Online players as young as 10 are looking for their opponents delaying by breaking their computers with sophisticated malware that can penetrate the government, military and business computer networks.
International police that hit the world's most malicious software market has revealed dozens of cyber attackers in Australia, and in the past few months NSW sensors have scratched to track every user.
They were afraid that a great cyber attack was about to happen.
But what was found was dozens of children, who had downloaded the malware – in some cases bought it with a parent credit card – to refuse to dial on opponents in the online gaming world that would beat.
Although most of the users, between 10 and 31 years old when the police had spoken to them were aware of how dangerous the malware was, one teen claimed to use it to try to hack it into the computer system of its secondary school.
Detective has identified 41 people in the US who used the malware and they are all visiting them personally.
They have issued a strict warning for parents to keep closer look at their children's online activity, saying that the results could have been much worse if the malware fell into the wrong hands.
"We were fortunate that the use of this software in Australia is mainly used by children trying to disturb an online gaming objector," said Assistant Commissioner for State Crime Management, Stuart Smith.
"It's just as practical as that in the wrong hands – and with a co-ordinated purpose – it could have been used to attack systems with sensitive or secure information, such as banking, government, or even military."
Last year, the UK National Crime Authority went away from the Dutch police for a server associated with webstresser.org – the most popular source of denial assault (DDoS) – in the Netherlands.
DDoS malware attacks allow a user to incorporate a computer system or other website and slow down to the unexpired point, or completely throw out the offline user.
I'm commonly used in online gaming as a repayment form to an opponent.
In NSW, the police found that gamers buy malware and attack winning opponents as a secret form when playing the extremely popular shooter game, Fortnite.
In April 2018, Operation Power Off closes webstresser.org and site administrators were arrested in Canada, Serbia, Croatia and the UK.
Law enforcement found that over 150,000 people have registered to use malware and maintain more than 6 million cyber attacks, including targeting police forces, institutions, government and banks.
The IP addresses were sent to Australia to the Federal Police of Australia, which pointed out that most cyber assaults live in NSW.
Since September, the NSW Cybercrime Squad has been tracking the people behind IP addresses.
They found that the majority of teenagers, including a number of people living at home with their parents and had no idea to share a system through DDoS were an offense.
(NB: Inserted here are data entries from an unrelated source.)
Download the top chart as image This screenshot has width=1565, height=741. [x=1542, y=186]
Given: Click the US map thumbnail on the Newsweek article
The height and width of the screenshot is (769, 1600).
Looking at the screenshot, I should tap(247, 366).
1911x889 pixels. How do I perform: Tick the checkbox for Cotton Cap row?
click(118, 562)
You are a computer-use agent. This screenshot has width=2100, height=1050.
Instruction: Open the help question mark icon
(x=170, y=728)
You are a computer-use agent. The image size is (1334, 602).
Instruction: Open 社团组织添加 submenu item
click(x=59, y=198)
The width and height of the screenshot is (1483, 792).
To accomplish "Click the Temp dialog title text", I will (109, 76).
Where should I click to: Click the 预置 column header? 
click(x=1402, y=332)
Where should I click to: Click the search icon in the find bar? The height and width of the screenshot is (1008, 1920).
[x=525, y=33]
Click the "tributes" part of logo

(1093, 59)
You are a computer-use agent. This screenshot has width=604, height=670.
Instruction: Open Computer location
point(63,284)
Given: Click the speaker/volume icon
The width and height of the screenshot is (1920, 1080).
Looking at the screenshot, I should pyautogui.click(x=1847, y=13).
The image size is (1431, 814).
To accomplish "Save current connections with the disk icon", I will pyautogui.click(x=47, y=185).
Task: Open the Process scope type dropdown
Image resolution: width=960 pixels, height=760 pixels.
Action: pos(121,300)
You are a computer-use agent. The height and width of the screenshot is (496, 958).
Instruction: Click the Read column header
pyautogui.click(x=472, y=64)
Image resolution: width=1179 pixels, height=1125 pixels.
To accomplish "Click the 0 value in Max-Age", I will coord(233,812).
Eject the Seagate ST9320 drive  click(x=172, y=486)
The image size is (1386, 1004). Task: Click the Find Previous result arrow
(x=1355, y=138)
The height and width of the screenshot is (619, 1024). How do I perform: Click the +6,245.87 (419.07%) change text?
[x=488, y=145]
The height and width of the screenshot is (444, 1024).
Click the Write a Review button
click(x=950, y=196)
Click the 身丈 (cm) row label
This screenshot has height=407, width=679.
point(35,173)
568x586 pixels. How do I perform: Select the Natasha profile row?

In one case, a 14-year-old boy from Tamworth used the malware to take 483 DoS attacks against other gamers in one month.
A convicted sex offender was also identified as one of the users. His home in the Western Isles was challenged and was accused of illegal impairment of electronic communication.
To date, detectives have issued eight warnings for young people under the Young Offenders Act, operating four search warrants and 25 people who were the registered users of malicious software were spoken.
"The future does not allow technology and cyber-time – they are here and now," said Mr Smith.
"So we need to keep our finger on the pulse and quickly identify, steer, and overcome challenges."